[RECORDS PROVIDED Boundary: Start]

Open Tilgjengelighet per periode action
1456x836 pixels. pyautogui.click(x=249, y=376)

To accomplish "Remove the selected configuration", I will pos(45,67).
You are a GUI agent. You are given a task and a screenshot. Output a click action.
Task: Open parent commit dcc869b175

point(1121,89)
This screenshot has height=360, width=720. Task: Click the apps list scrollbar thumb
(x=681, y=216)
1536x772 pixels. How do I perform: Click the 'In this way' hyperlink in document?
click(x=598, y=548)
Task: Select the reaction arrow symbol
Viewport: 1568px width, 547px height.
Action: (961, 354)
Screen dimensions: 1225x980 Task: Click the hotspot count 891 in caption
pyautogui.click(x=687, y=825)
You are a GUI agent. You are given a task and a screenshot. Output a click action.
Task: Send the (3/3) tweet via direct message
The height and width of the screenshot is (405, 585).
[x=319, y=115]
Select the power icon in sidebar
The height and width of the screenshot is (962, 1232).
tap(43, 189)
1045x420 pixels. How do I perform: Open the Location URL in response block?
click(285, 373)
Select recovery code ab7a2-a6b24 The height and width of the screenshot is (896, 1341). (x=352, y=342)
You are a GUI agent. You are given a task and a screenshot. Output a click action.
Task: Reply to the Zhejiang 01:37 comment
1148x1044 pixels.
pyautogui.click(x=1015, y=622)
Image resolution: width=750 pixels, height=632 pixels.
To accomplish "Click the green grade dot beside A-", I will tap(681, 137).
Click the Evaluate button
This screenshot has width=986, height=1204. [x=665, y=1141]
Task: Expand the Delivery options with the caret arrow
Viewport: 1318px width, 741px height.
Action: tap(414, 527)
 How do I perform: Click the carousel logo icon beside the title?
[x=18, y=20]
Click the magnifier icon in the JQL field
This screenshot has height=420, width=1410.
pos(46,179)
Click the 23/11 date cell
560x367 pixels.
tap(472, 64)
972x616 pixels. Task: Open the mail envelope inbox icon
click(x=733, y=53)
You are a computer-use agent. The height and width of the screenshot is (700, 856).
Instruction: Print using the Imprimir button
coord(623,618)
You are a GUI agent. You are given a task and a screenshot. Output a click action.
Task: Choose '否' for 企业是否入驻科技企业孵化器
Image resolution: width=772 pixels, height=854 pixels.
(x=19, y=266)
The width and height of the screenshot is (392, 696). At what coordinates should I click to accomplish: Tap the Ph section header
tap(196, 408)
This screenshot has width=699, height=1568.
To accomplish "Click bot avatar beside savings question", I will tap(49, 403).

[RECORDS PROVIDED Boundary: End]

The records above need copying. Do it exactly.

Open Tilgjengelighet per periode action
1456x836 pixels. pyautogui.click(x=249, y=376)

To accomplish "Remove the selected configuration", I will pos(45,67).
You are a GUI agent. You are given a task and a screenshot. Output a click action.
Task: Open parent commit dcc869b175

point(1121,89)
This screenshot has height=360, width=720. Task: Click the apps list scrollbar thumb
(x=681, y=216)
1536x772 pixels. How do I perform: Click the 'In this way' hyperlink in document?
click(x=598, y=548)
Task: Select the reaction arrow symbol
Viewport: 1568px width, 547px height.
Action: (961, 354)
Screen dimensions: 1225x980 Task: Click the hotspot count 891 in caption
pyautogui.click(x=687, y=825)
You are a GUI agent. You are given a task and a screenshot. Output a click action.
Task: Send the (3/3) tweet via direct message
The height and width of the screenshot is (405, 585).
[x=319, y=115]
Select the power icon in sidebar
The height and width of the screenshot is (962, 1232).
tap(43, 189)
1045x420 pixels. How do I perform: Open the Location URL in response block?
click(285, 373)
Select recovery code ab7a2-a6b24 The height and width of the screenshot is (896, 1341). (x=352, y=342)
You are a GUI agent. You are given a task and a screenshot. Output a click action.
Task: Reply to the Zhejiang 01:37 comment
1148x1044 pixels.
pyautogui.click(x=1015, y=622)
Image resolution: width=750 pixels, height=632 pixels.
To accomplish "Click the green grade dot beside A-", I will tap(681, 137).
Click the Evaluate button
This screenshot has width=986, height=1204. [x=665, y=1141]
Task: Expand the Delivery options with the caret arrow
Viewport: 1318px width, 741px height.
Action: tap(414, 527)
 How do I perform: Click the carousel logo icon beside the title?
[x=18, y=20]
Click the magnifier icon in the JQL field
This screenshot has height=420, width=1410.
pos(46,179)
Click the 23/11 date cell
560x367 pixels.
tap(472, 64)
972x616 pixels. Task: Open the mail envelope inbox icon
click(x=733, y=53)
You are a computer-use agent. The height and width of the screenshot is (700, 856).
Instruction: Print using the Imprimir button
coord(623,618)
You are a GUI agent. You are given a task and a screenshot. Output a click action.
Task: Choose '否' for 企业是否入驻科技企业孵化器
Image resolution: width=772 pixels, height=854 pixels.
(x=19, y=266)
The width and height of the screenshot is (392, 696). At what coordinates should I click to accomplish: Tap the Ph section header
tap(196, 408)
This screenshot has width=699, height=1568.
To accomplish "Click bot avatar beside savings question", I will tap(49, 403).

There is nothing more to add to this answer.